* [What you will do]:
Find the line with "Given: Expand the XMP User Profile entry" in the data below. Repeat it and every line after it exactly, but not the pictures.

(Stored records)
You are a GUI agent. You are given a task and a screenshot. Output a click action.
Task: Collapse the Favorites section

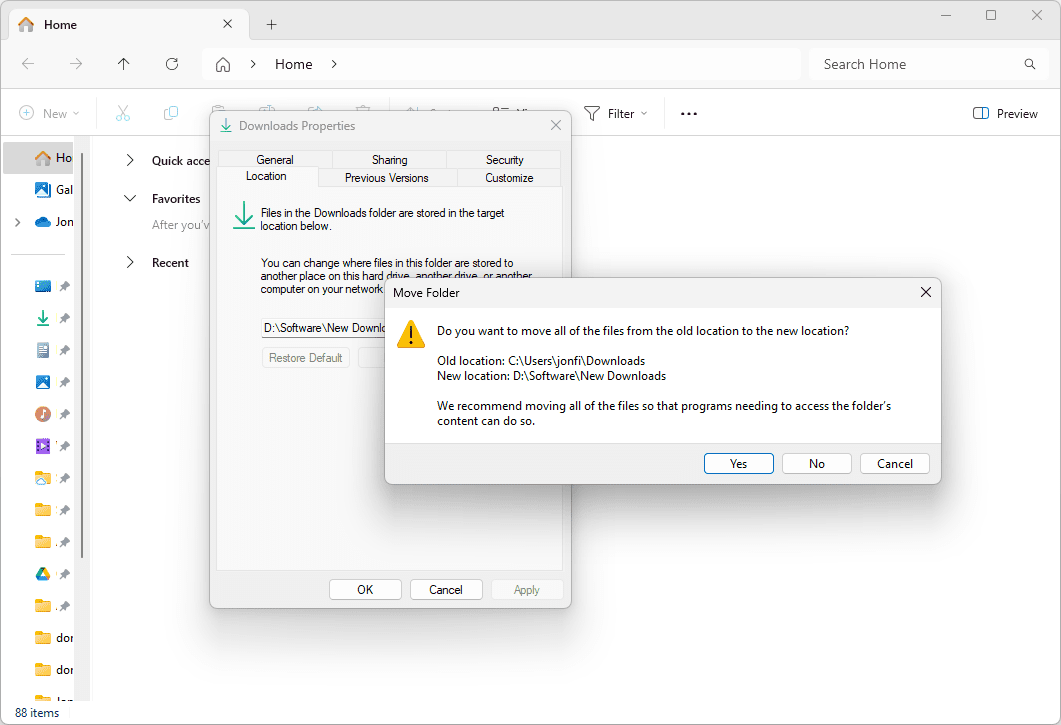click(130, 198)
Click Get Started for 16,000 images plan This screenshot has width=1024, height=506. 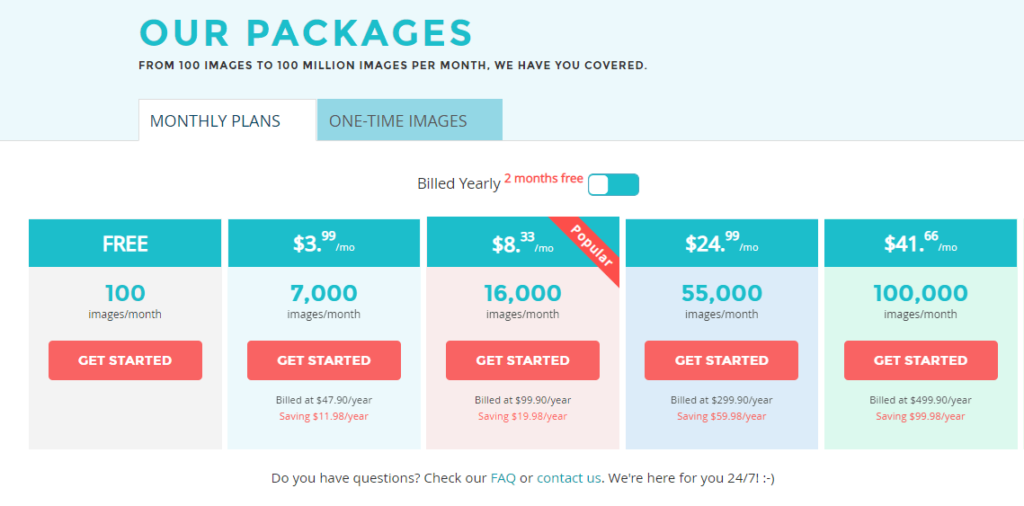[x=522, y=360]
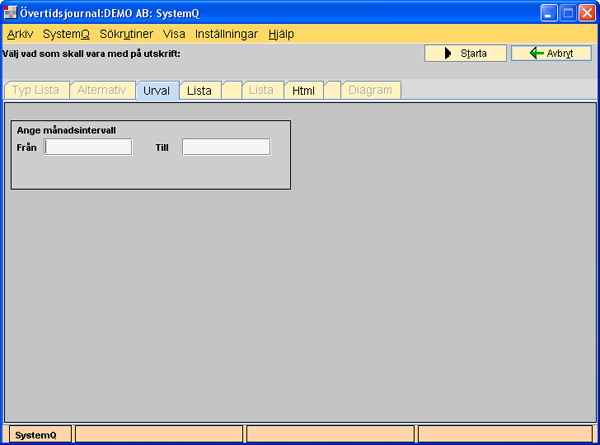Open the Visa menu
Viewport: 600px width, 445px height.
coord(174,34)
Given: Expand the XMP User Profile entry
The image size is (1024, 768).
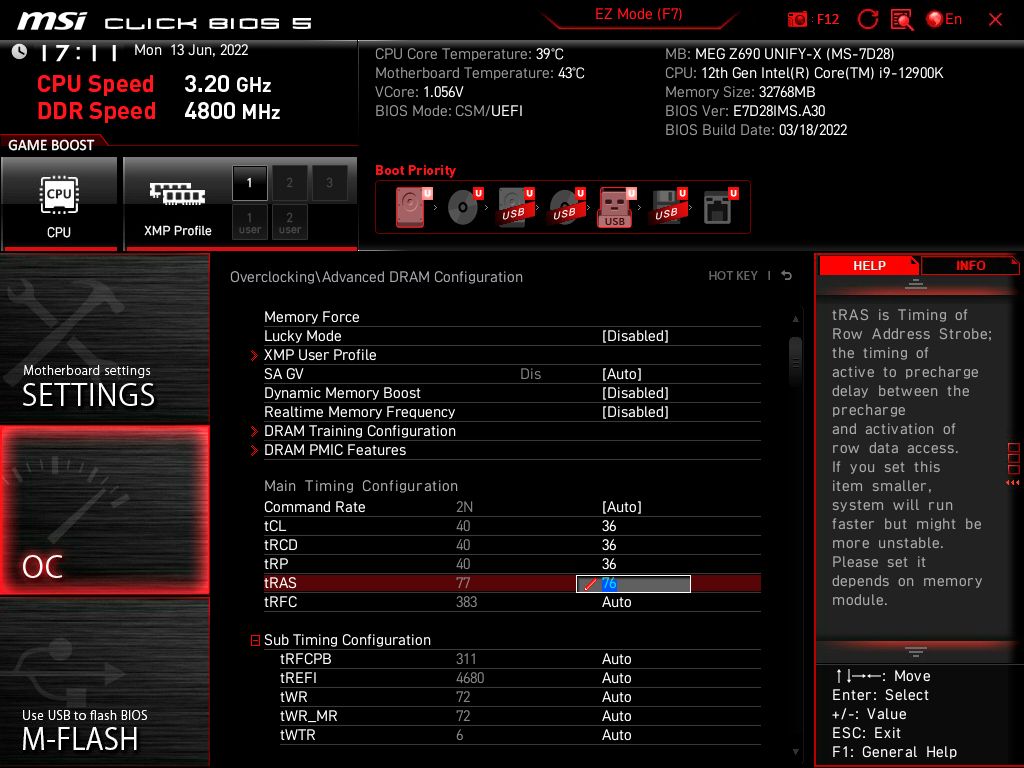Looking at the screenshot, I should click(x=321, y=355).
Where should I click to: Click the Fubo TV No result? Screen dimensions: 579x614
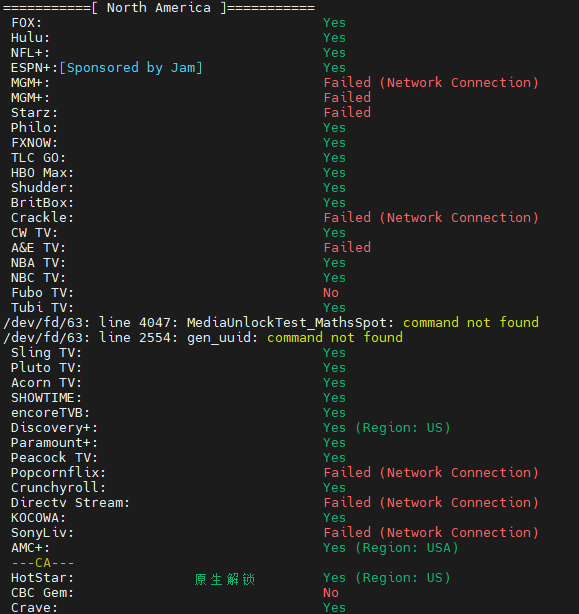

* [Answer box]:
Given: Expand the XMP User Profile entry
The image size is (1024, 768).
Looking at the screenshot, I should click(x=321, y=355).
Where should I click to: Click the Fubo TV No result? Screen dimensions: 579x614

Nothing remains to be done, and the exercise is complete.